Later, his was the musical act that opened Ovation at Green Valley Ranch Resort. When Alberti suggested he get a band together, he took up the suggestion, and he and his band appeared at Ovation many times. Ovation has since closed.
"I work with a shake of the hand with Judy," Grimm said. "It works better that way if you can trust someone. Maybe I'm an old-schooler when it comes to that."
At Red Rock Resort, expect to hear a mix of Southern rock, New Orleans funk and what Grimm calls Mississippi River music ---- Otis Redding and Al Green types of songs. He also plans to include some of his original works in the 90-minute show.
It was Alberti who first suggested that Grimm try out for "America's Got Talent." But he wasn't biting.
"It took Judy a couple years to convince me," he said. "I didn't want to become an 'American Idol.' Because an American Idol (only) got to be the idol for women.
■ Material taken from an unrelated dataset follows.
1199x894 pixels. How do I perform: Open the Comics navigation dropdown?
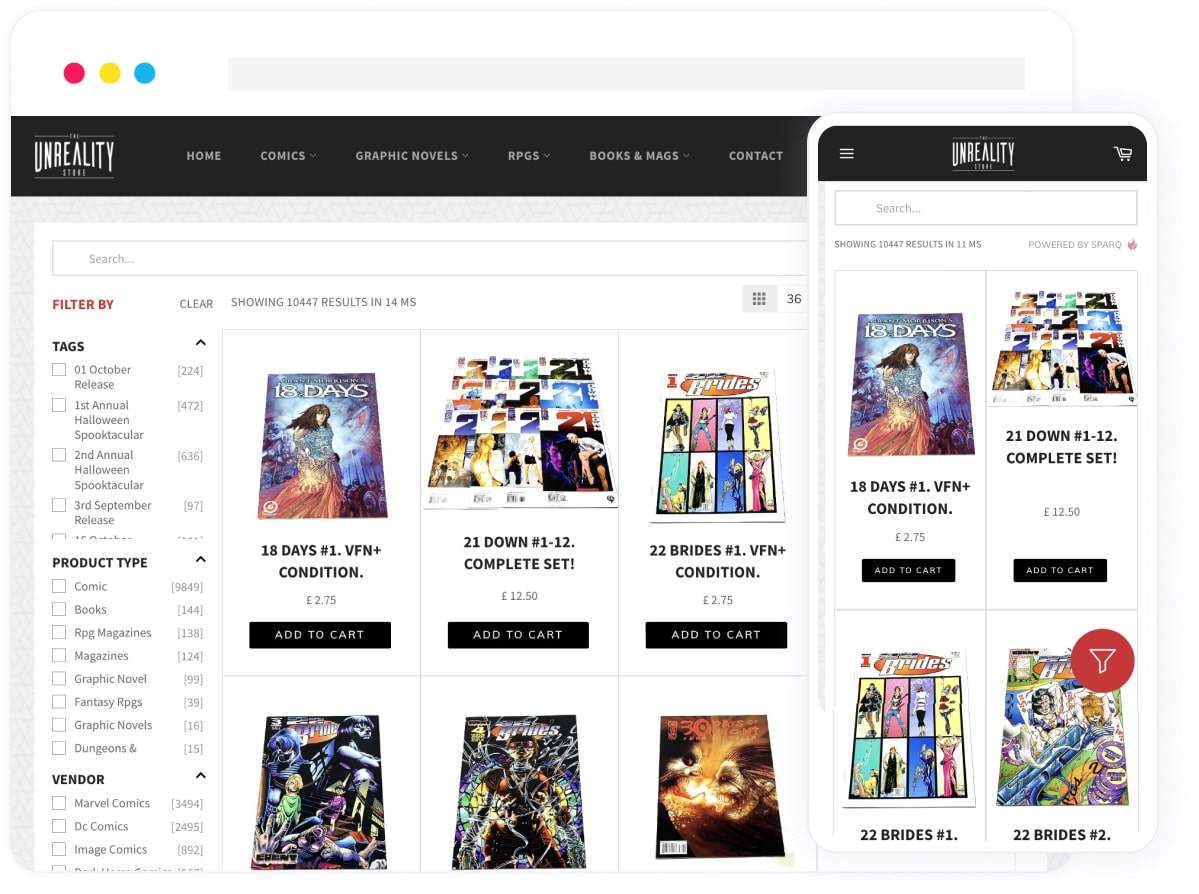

It's not really what America's voting for. Take people like Taylor Hicks, for example. Great singer and everybody voted him through because he was a soulful guy. But to be the American Idol, he had to 'not' dig into his soul. When he first came out after the show, they released an album on him that was all pop music. They were trying to conform him."
Eventually, Grimm gave in and tried out, but he didn't receive a callback. In fact, he heard nothing. It was a shock and sent him into a low period, he said, causing Bill Medley, formerly of The Righteous Brothers, to tell him bluntly that he "looked like crap."
To get his mind off it, Grimm agreed to go on the road with Medley, who was touring with his daughter, McKenna, at the time. Grimm played guitar for their band.
Months later, Grimm got word that the TV show had lost his tape. Urged to come back and try again for "America's Got Talent" the following year, which was 2010, he was sent to the head of the line ---- no cattle call, no preliminary cut, no singing a capella in front of staffers to make sure he maintained pitch. Instead, Grimm was ushered to the stage to perform before the celebrity judges.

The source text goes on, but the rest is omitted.